La crudeza de estas temporalidades contrastantes se manifiesta como el comedor austero pero lleno de sonidos, la cama / sala de estar melancólica pero muda y la vertiginosa efusión del armario generan un trío de experiencias. Se representan primero como un proceso de descubrimiento y liberación expansiva, luego, a medida que el espectador sale de una habitación a otra, como una reinstauración cada vez más opresiva de las limitaciones sociales. Si pequeños detalles, como el idioma particular que se usa en la transmisión, así como en los textos de los libros, sugieren ubicar este entorno en la Turquía moderna, la tierra natal del artista, El armario no se limita a la especificidad sociocultural más de lo que se fija en un momento histórico. Porque, a diferencia de un diorama etnográfico, que documenta mediante la recreación de un entorno histórico particular con detalles exactos, la perspectiva de Tenger capitaliza las convenciones integrales de tales discursos y exhibiciones mientras se basa en las implicaciones de ubicar tal presentación en un espacio de arte.

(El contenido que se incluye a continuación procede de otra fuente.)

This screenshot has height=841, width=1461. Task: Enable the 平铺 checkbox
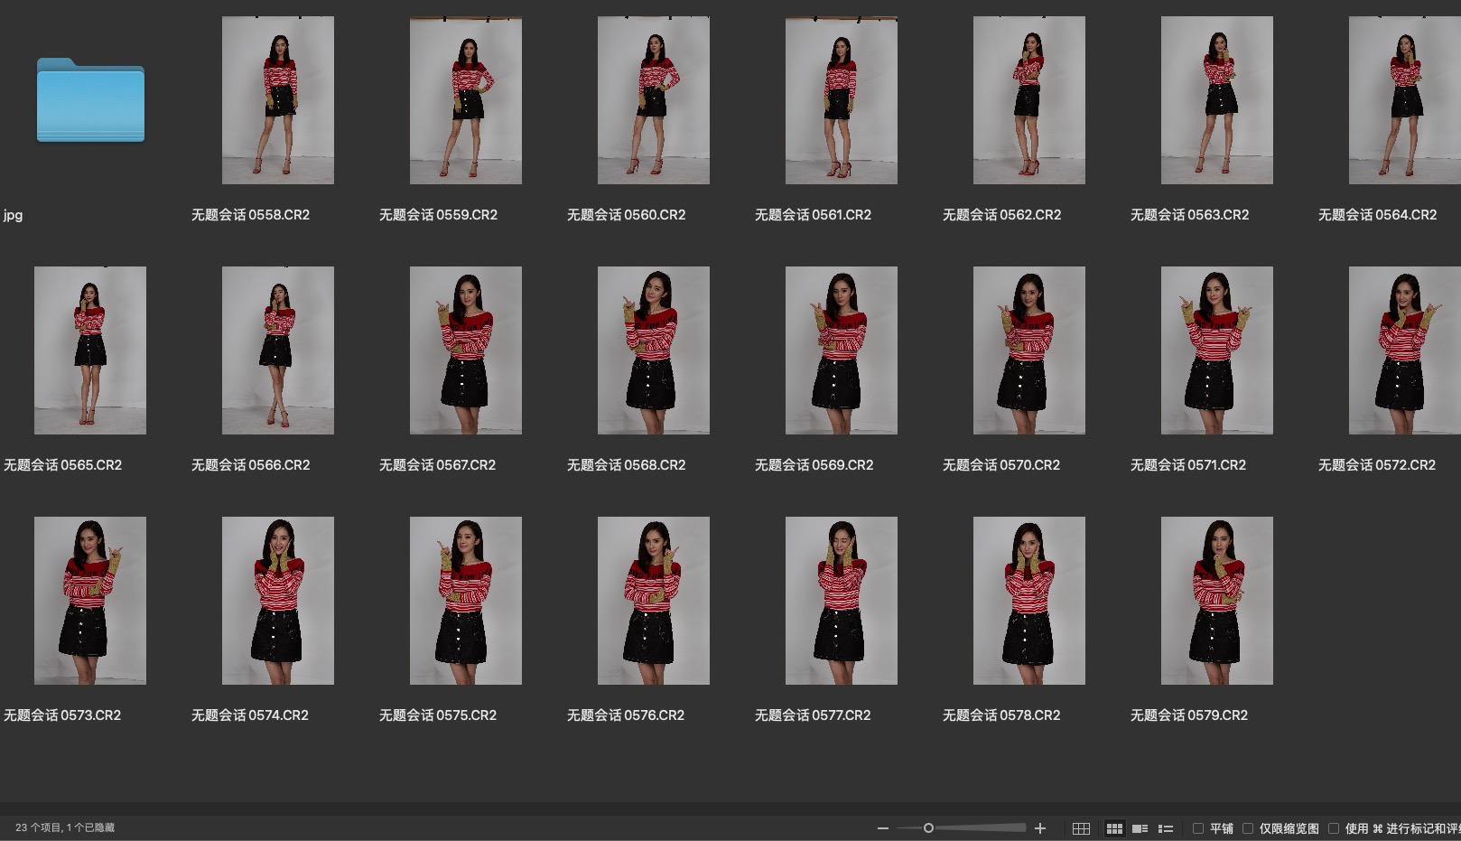click(x=1197, y=828)
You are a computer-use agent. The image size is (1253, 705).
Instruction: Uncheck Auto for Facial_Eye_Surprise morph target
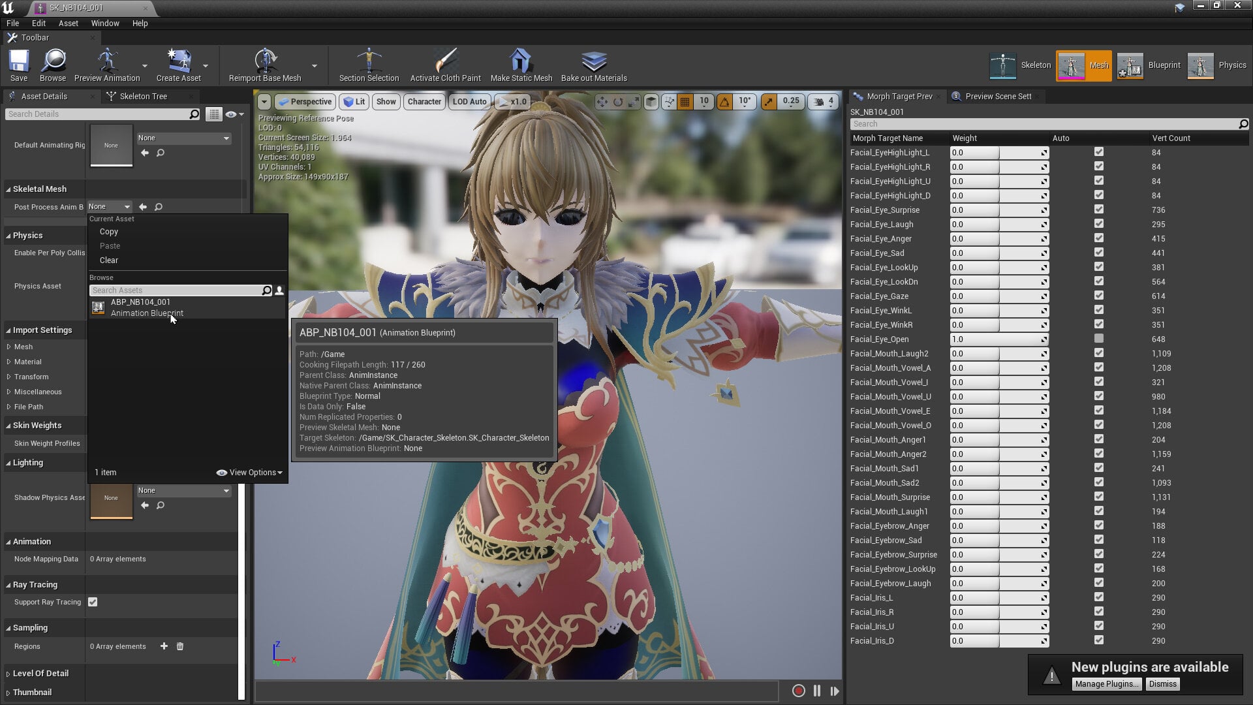click(1099, 210)
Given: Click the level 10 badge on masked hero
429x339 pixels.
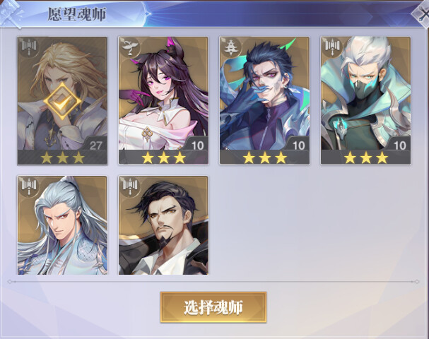Looking at the screenshot, I should (399, 145).
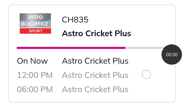This screenshot has height=103, width=184.
Task: Click the "astro" wordmark in channel logo
Action: pyautogui.click(x=35, y=17)
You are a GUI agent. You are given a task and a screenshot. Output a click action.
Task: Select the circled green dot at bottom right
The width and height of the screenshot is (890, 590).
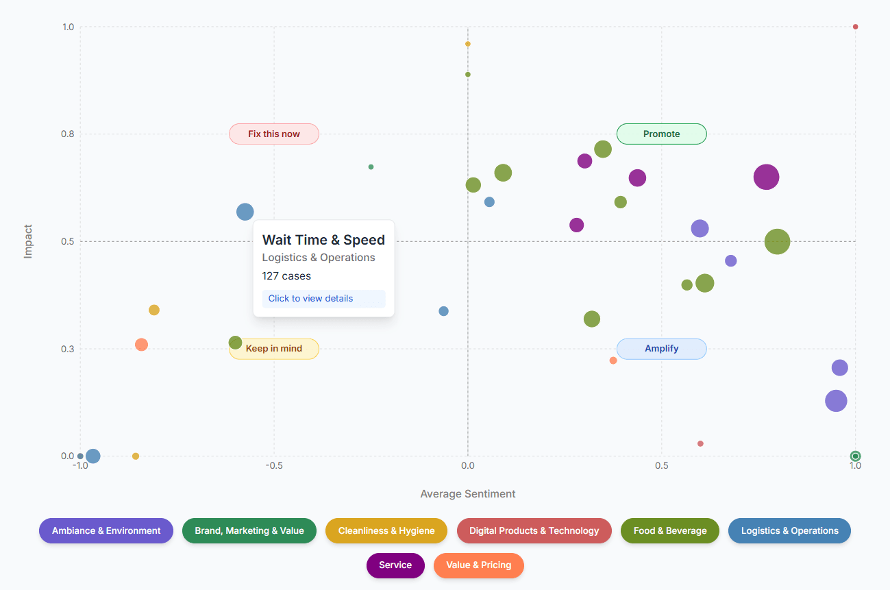coord(855,455)

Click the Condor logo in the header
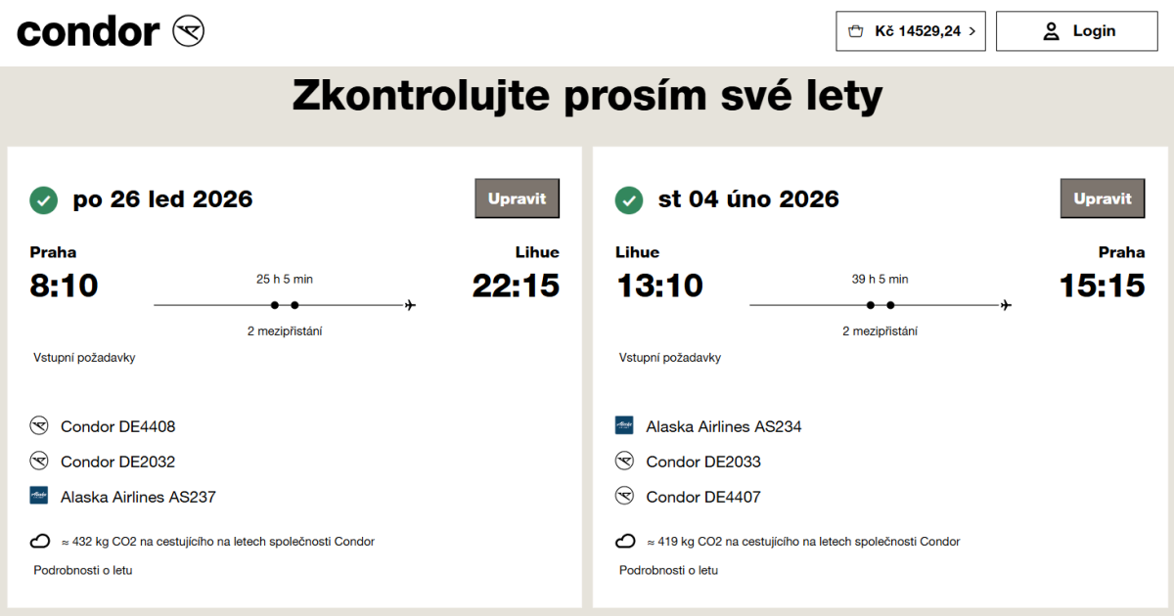click(x=111, y=31)
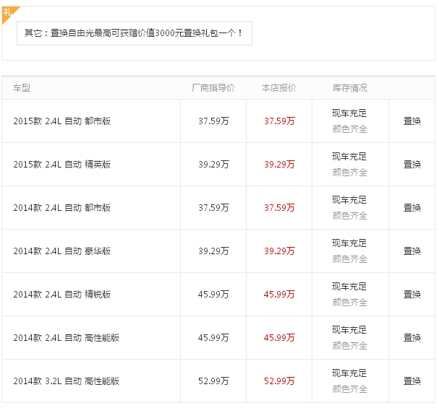Image resolution: width=439 pixels, height=408 pixels.
Task: Open the 2014款 3.2L 自动 高性能版 model link
Action: [x=67, y=381]
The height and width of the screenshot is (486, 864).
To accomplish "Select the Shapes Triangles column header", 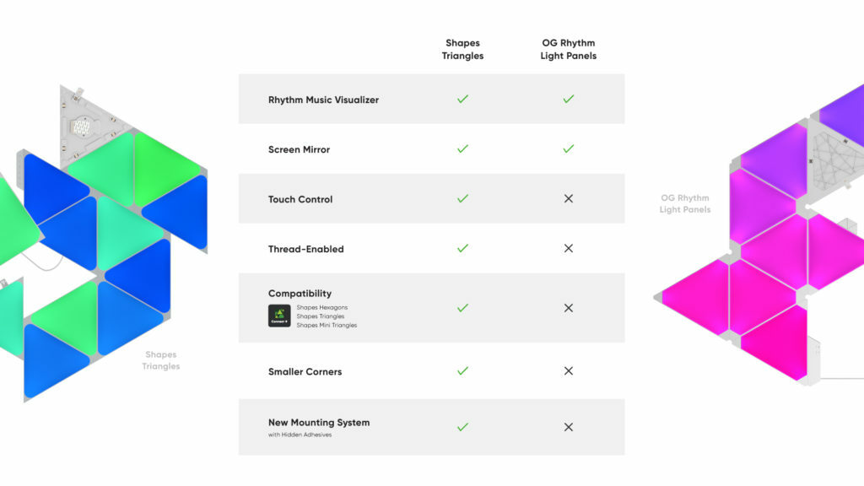I will pyautogui.click(x=462, y=49).
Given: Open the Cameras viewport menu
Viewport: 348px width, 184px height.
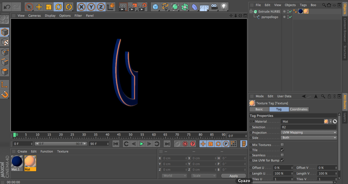Looking at the screenshot, I should [34, 16].
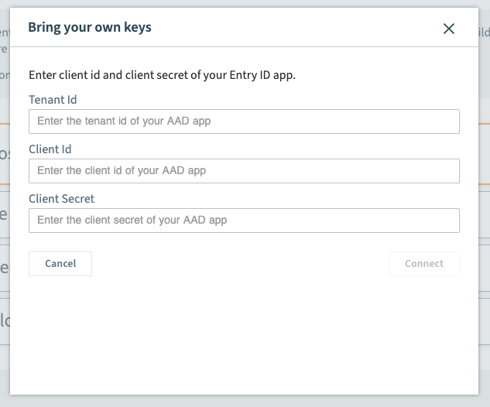Click the client secret placeholder text
Screen dimensions: 490x407
[x=132, y=221]
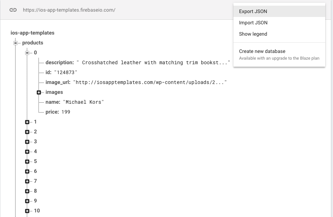Collapse product node 0

[27, 53]
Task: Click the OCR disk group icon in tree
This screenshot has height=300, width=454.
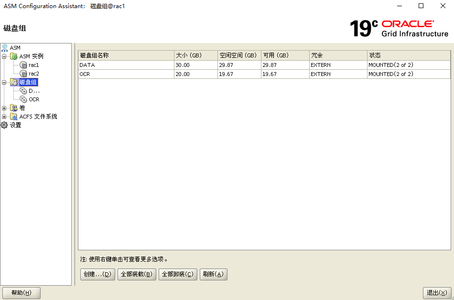Action: (x=23, y=99)
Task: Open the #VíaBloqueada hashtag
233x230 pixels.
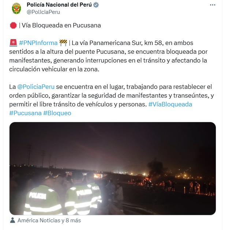Action: coord(170,104)
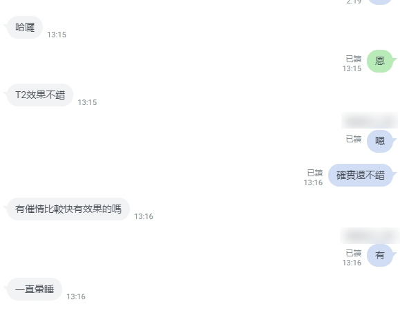Click the 13:15 timestamp beside T2效果不錯
Image resolution: width=400 pixels, height=311 pixels.
tap(87, 102)
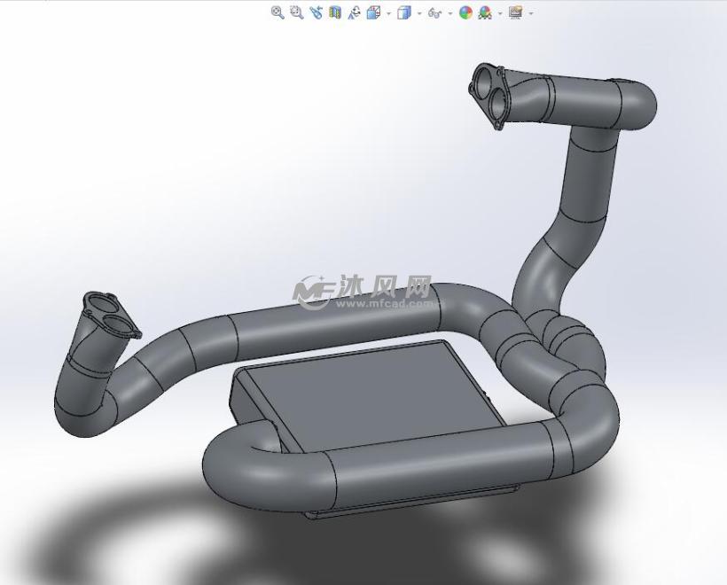Click the Previous View icon
Viewport: 727px width, 585px height.
pyautogui.click(x=315, y=12)
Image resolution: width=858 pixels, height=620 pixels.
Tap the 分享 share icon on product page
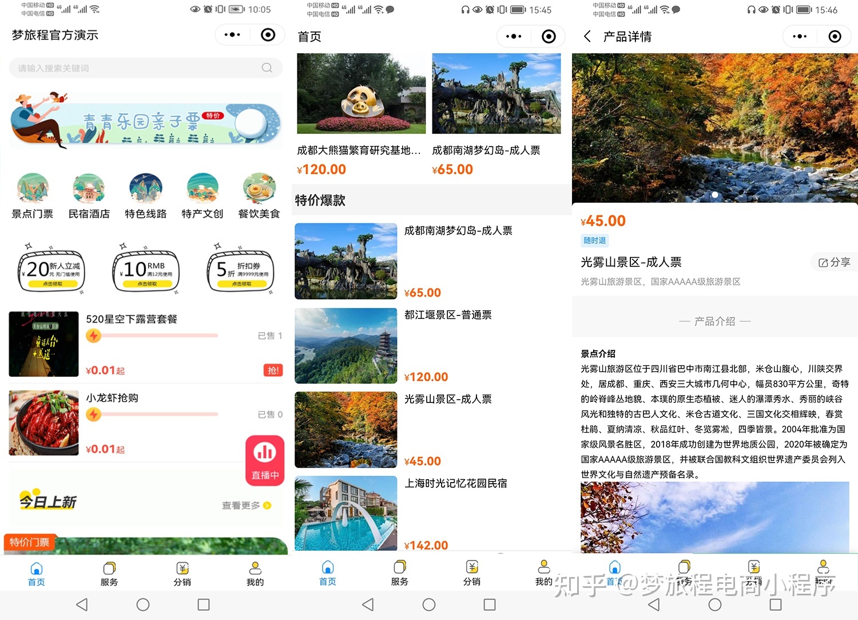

Dado que esta obra se encuentra en las galerías de exposiciones de ArtPace, se leerá, de forma inmediata y automática, como ficticia, no como documental, como una construcción no como una reconstrucción. Renunciando a toda pretensión de autenticidad pero, igualmente, evitando la presencia pura, Tenger imbrica el conocimiento sensible y la memoria con una reflexividad crítica. Al desplazar el pasado al presente, al orquestar una experiencia en el tiempo vivido, expande las dimensiones temporal e histórica; ella saca su puesta en escena de una situación específica para invertir mayores implicaciones y una resonancia más amplia. Así, la psicología de la ingeniería social —más que su política— sigue siendo, finalmente, su tema. Ubicado ni exclusivamente en la memoria ni en el histórico oficial, pivota entre los dos para abrir la superposición de lo público a lo privado, del pasado al presente, de la convención a la aspiración y de lo colectivo a lo individual que caracteriza los procesos coercitivos y restrictivos que rigen la vida contemporánea. en gran parte del llamado mundo libre de hoy.
-Lynne Cooke
Lynne Cooke es la curadora del Dia Center for the Arts en Nueva York.